**WORK INSTRUCTIONS**
Copy exactly the lines of the data below that run from the line holding "Click the flying money sidebar icon" through the line holding "Given: Click 'Received", both ends included.

**TASK MATERIAL**
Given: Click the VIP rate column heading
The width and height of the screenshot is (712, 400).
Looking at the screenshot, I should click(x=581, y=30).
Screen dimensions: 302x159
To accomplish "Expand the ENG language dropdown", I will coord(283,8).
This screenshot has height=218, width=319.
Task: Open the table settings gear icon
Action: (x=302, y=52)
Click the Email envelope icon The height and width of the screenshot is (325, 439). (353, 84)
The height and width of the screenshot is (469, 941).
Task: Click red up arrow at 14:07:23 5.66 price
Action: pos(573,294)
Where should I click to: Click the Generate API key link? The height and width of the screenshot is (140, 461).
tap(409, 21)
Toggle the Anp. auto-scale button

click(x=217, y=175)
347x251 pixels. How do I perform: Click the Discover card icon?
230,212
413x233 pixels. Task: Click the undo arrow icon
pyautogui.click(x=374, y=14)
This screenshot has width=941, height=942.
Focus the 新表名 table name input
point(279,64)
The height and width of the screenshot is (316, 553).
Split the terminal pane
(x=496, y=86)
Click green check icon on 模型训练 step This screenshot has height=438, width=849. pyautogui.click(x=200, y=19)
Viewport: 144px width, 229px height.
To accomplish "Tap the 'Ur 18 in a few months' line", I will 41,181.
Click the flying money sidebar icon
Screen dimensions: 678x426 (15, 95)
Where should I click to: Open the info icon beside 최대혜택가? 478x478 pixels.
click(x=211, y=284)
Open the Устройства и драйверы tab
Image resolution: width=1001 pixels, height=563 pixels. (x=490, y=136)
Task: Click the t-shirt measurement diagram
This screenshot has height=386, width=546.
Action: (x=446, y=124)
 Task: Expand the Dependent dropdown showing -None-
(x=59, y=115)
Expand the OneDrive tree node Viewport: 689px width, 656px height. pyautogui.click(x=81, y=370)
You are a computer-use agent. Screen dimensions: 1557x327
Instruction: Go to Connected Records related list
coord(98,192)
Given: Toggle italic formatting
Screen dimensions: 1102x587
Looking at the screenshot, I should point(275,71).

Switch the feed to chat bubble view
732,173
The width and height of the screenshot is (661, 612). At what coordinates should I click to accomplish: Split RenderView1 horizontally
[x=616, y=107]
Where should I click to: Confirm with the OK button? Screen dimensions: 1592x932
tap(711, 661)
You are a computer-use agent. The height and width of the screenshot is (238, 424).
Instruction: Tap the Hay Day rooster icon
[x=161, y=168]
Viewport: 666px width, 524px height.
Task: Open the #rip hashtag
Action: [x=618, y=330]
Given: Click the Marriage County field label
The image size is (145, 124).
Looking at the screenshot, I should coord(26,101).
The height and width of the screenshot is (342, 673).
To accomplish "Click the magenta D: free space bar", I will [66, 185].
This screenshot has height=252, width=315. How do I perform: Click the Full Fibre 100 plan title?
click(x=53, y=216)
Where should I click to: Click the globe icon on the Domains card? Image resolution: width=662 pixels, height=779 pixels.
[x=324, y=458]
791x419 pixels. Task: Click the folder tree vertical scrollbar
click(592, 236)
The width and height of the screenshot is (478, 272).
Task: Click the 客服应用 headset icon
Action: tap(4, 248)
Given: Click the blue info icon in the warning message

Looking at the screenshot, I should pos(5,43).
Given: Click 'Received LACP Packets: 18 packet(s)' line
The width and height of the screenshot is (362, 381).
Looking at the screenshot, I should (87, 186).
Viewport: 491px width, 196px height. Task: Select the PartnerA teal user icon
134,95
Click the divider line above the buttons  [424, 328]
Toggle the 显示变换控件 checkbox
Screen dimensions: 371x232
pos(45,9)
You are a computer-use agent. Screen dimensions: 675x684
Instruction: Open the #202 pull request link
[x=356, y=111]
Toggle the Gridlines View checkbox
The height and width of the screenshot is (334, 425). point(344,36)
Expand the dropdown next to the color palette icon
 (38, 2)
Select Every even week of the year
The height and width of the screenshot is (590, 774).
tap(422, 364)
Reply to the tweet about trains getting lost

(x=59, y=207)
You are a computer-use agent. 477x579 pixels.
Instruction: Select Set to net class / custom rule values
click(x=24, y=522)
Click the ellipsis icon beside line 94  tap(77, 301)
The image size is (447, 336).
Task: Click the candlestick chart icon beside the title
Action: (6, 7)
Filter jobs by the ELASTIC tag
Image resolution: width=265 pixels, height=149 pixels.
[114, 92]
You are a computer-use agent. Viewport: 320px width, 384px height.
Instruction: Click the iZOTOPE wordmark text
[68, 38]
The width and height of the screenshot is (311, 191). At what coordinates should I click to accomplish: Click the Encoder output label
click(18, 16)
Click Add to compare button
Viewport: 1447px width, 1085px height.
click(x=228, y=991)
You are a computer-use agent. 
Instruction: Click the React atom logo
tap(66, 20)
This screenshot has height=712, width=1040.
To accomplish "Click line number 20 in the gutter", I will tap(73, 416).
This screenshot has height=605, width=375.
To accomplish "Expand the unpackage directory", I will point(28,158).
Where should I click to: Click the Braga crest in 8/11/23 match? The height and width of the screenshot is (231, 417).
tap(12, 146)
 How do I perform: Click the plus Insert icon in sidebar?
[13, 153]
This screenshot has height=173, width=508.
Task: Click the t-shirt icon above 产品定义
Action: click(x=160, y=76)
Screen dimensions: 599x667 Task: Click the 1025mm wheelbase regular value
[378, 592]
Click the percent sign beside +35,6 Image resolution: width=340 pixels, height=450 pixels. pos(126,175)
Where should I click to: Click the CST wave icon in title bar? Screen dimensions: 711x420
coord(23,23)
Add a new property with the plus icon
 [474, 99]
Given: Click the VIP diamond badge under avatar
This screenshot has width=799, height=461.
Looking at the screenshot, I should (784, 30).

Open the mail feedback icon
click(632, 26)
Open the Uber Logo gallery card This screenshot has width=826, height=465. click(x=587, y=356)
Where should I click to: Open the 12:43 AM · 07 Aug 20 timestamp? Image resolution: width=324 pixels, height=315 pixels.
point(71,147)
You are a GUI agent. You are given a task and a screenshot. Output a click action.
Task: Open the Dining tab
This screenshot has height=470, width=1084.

**OUTPUT**
Click the flying money sidebar icon
Screen dimensions: 678x426 (15, 95)
Where should I click to: Open the info icon beside 최대혜택가? 478x478 pixels.
click(x=211, y=284)
Open the Устройства и драйверы tab
Image resolution: width=1001 pixels, height=563 pixels. (x=490, y=136)
Task: Click the t-shirt measurement diagram
This screenshot has height=386, width=546.
Action: (x=446, y=124)
 Task: Expand the Dependent dropdown showing -None-
(x=59, y=115)
Expand the OneDrive tree node Viewport: 689px width, 656px height. pyautogui.click(x=81, y=370)
You are a computer-use agent. Screen dimensions: 1557x327
Instruction: Go to Connected Records related list
coord(98,192)
Given: Toggle italic formatting
Screen dimensions: 1102x587
Looking at the screenshot, I should point(275,71).

Switch the feed to chat bubble view
732,173
The width and height of the screenshot is (661, 612). At what coordinates should I click to accomplish: Split RenderView1 horizontally
[x=616, y=107]
Where should I click to: Confirm with the OK button? Screen dimensions: 1592x932
tap(711, 661)
You are a computer-use agent. The height and width of the screenshot is (238, 424).
Instruction: Tap the Hay Day rooster icon
[x=161, y=168]
Viewport: 666px width, 524px height.
Task: Open the #rip hashtag
Action: [x=618, y=330]
Given: Click the Marriage County field label
The image size is (145, 124).
Looking at the screenshot, I should coord(26,101).
The height and width of the screenshot is (342, 673).
To accomplish "Click the magenta D: free space bar", I will [66, 185].
This screenshot has height=252, width=315. How do I perform: Click the Full Fibre 100 plan title?
click(x=53, y=216)
Where should I click to: Click the globe icon on the Domains card? Image resolution: width=662 pixels, height=779 pixels.
[x=324, y=458]
791x419 pixels. Task: Click the folder tree vertical scrollbar
click(592, 236)
The width and height of the screenshot is (478, 272).
Task: Click the 客服应用 headset icon
Action: tap(4, 248)
Given: Click the blue info icon in the warning message

Looking at the screenshot, I should pos(5,43).
Given: Click 'Received LACP Packets: 18 packet(s)' line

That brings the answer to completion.